4.3.Gelet op de hoge eisen die aan de integriteit van een medewerker van DJI mogen en moeten worden gesteld en het veiligheidsrisico verbonden aan een veroordeling wegens een misdrijf, zoals hiervoor onder 4.2.3 al is beschreven, doen het feit dat sprake was van een voorwaardelijke veroordeling en het tijdsverloop sinds de veroordeling niet af aan de ernst en de risico’s daarvan.
4.4.Uit de stukken is verder gebleken dat betrokkene zich herhaaldelijk, namelijk op 15 juni 2012, 16 augustus 2012 en 30 augustus 2012 niet heeft gehouden aan de voor de veiligheid noodzakelijke etherdiscipline.
4.5.Met de hiervoor vermelde gedragingen heeft betrokkene zich schuldig gemaakt aan plichtsverzuim, zodat de minister bevoegd was om hem een disciplinaire straf op te leggen. Gelet op de aard en de ernst van de gedragingen en in aanmerking genomen dat van medewerkers bij de DJI mag worden verwacht dat zij van onbesproken gedrag zijn, acht de Raad de opgelegde straf van onvoorwaardelijk ontslag niet onevenredig.

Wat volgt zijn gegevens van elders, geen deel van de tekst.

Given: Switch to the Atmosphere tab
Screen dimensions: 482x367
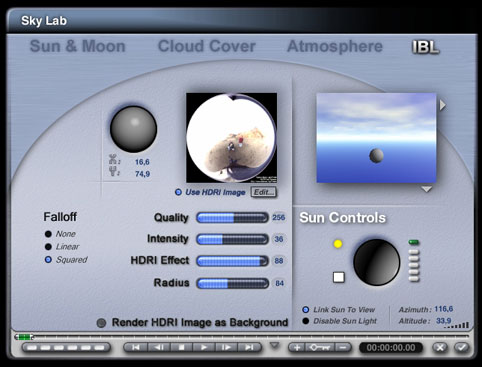Looking at the screenshot, I should coord(335,46).
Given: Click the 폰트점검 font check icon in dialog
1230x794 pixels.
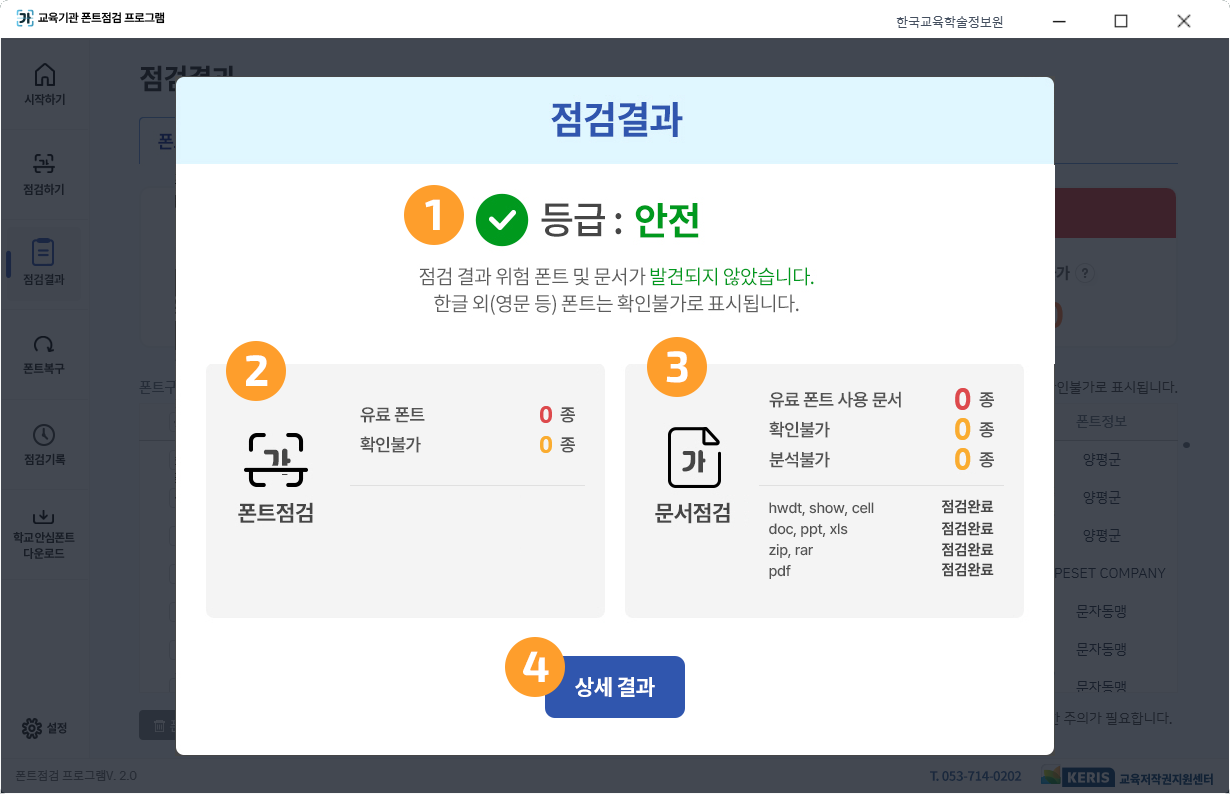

Volledigheidshalve merkt de Raad op dat de combinatie van de veroordeling en de herhaaldelijke schending van de etherdiscipline op zichzelf een onvoorwaardelijk ontslag had kunnen rechtvaardigen.

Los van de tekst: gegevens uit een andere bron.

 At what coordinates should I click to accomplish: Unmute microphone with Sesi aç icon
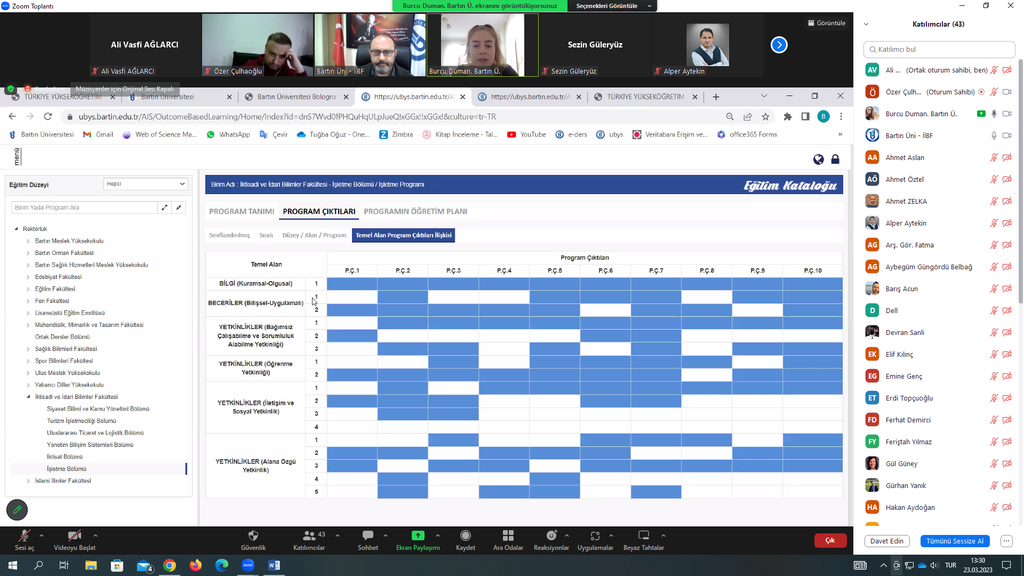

4.6.Uit wat hiervoor is verwogen volgt dat het hoger beroep van betrokkene niet slaagt. Het hoger beroep van de minister slaagt wel. Dit betekent dat de aangevallen uitspraak, voor zover aangevochten door de minister, zal worden vernietigd en dat de Raad, doende wat de rechtbank zou behoren te doen, het beroep tegen het bestreden besluit ongegrond zal verklaren.